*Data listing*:

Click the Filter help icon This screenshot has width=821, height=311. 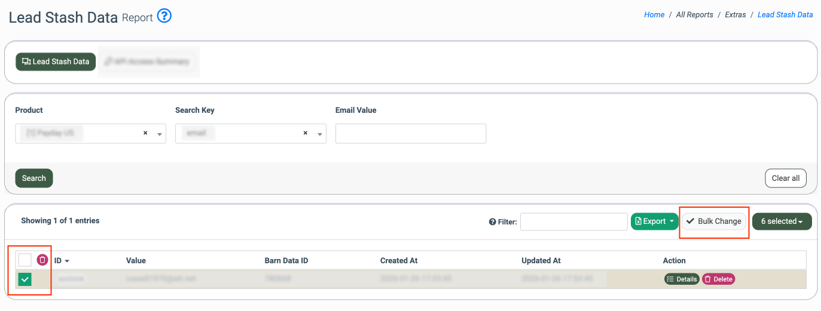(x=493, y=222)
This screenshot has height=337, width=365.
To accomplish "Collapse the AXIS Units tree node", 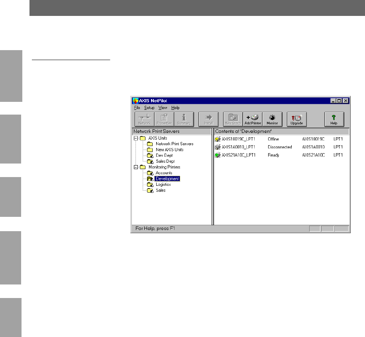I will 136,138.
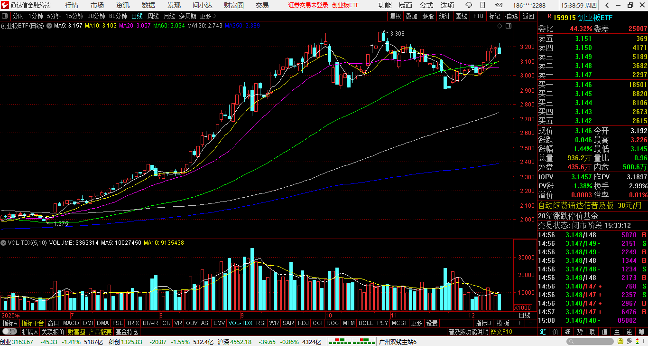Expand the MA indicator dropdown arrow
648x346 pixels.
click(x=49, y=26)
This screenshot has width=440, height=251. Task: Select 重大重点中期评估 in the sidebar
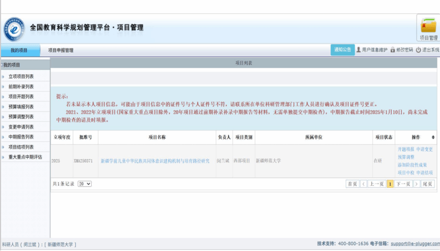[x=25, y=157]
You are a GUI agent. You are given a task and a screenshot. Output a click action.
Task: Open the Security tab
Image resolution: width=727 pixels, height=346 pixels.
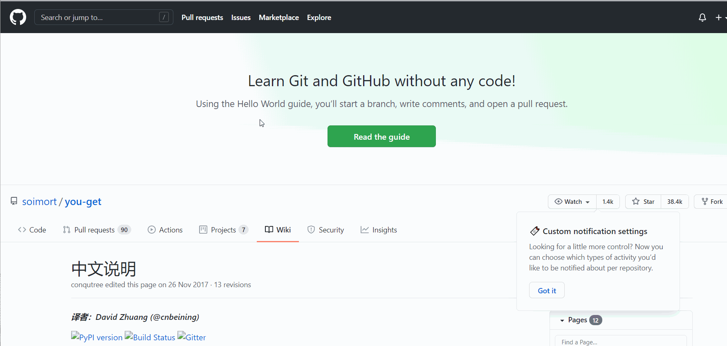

--

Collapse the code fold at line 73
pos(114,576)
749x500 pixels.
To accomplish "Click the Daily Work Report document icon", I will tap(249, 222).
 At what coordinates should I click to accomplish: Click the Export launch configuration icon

*What the task asks*:
Write out the records verbatim, everything from the line containing "Collapse the code fold at line 73" down to the line containing "At what coordinates", with both of those lines included.

*Full answer*:
Collapse the code fold at line 73
pos(114,576)
749x500 pixels.
To accomplish "Click the Daily Work Report document icon", I will tap(249, 222).
 At what coordinates should I click to accomplish: Click the Export launch configuration icon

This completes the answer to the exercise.